Parliamentary Secretary for Sustainability and Urban Water
The Hon Warren Snowdon MP
Minister for Veterans' Affairs
Minister for Defence Science and Personnel
Minister for Indigenous Health
Uluru handback - a historic moment for all Australians
Joint media release
26 October 2010
Today Australia commemorates a defining moment in our nation's history - the handback of Uluru and Kata Tjuta title deeds to their Anangu traditional owners.
Parliamentary Secretary for Sustainability, Senator Don Farrell, warmly welcomed the many Australians who flocked to Uluru today for a festival to celebrate the 25th anniversary of the historic handback.
Senator Farrell and Member for Lingiari, Warren Snowdon, said the handback was a defining moment for all Australians and a key milestone for Indigenous rights.
"In 1985 thousands of people witnessed Governor-General Sir Ninian Stephen pass over the title deeds to Anangu at a ceremony at the base of Uluru, with traditional owners signing a national park lease just minutes later so the area could be enjoyed by all Australians," Senator Farrell said.
"The handback was testament to the vision and hard work of senior men and women from families like Uluru, Tjikadu, Okai, Fraser and Lester, many of them or their children celebrating today.
"Sadly many of the original visionaries from 1985 have passed on - but I salute them all for providing this incredible gift, not only to their children and children's children, but to all Australians."

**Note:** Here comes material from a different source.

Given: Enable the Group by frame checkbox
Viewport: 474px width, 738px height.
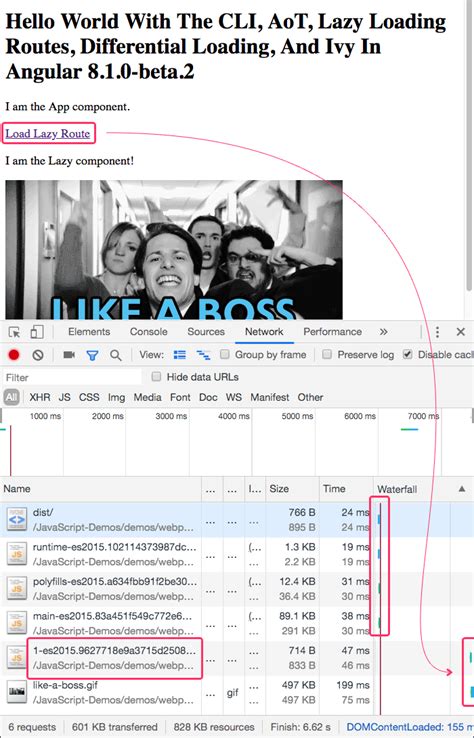Looking at the screenshot, I should [x=225, y=354].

The festival's theme of Tjukurpa munu manta kunpungku kanyintjaku - meaning Keeping culture and country strong together - gives visitors the opportunity to witness the close relationship Anangu have with their country.
Mr Snowdon said that the 1985 handback ensured Uluru's traditional owners could continue to live on and care for their country, keeping their 50,000 year old culture alive.
"The park's vibrant Aboriginal culture is inextricably linked to its spectacular scenery, with both globally recognised on the World Heritage List," he said.
"I was present at the handback in 1985, and I remember well the emotion as this iconic and important landscape was returned to its traditional owners.
"This spiritually significant landscape is able to be enjoyed by all Australians. For that, we must give our thanks to the Anangu people, the traditional owners of the land.
"By working together, Anangu and the Australian Government are protecting this stunning World Heritage Area for future generations and providing local employment opportunities through land management, cultural tours, arts and craft services and other tourism businesses."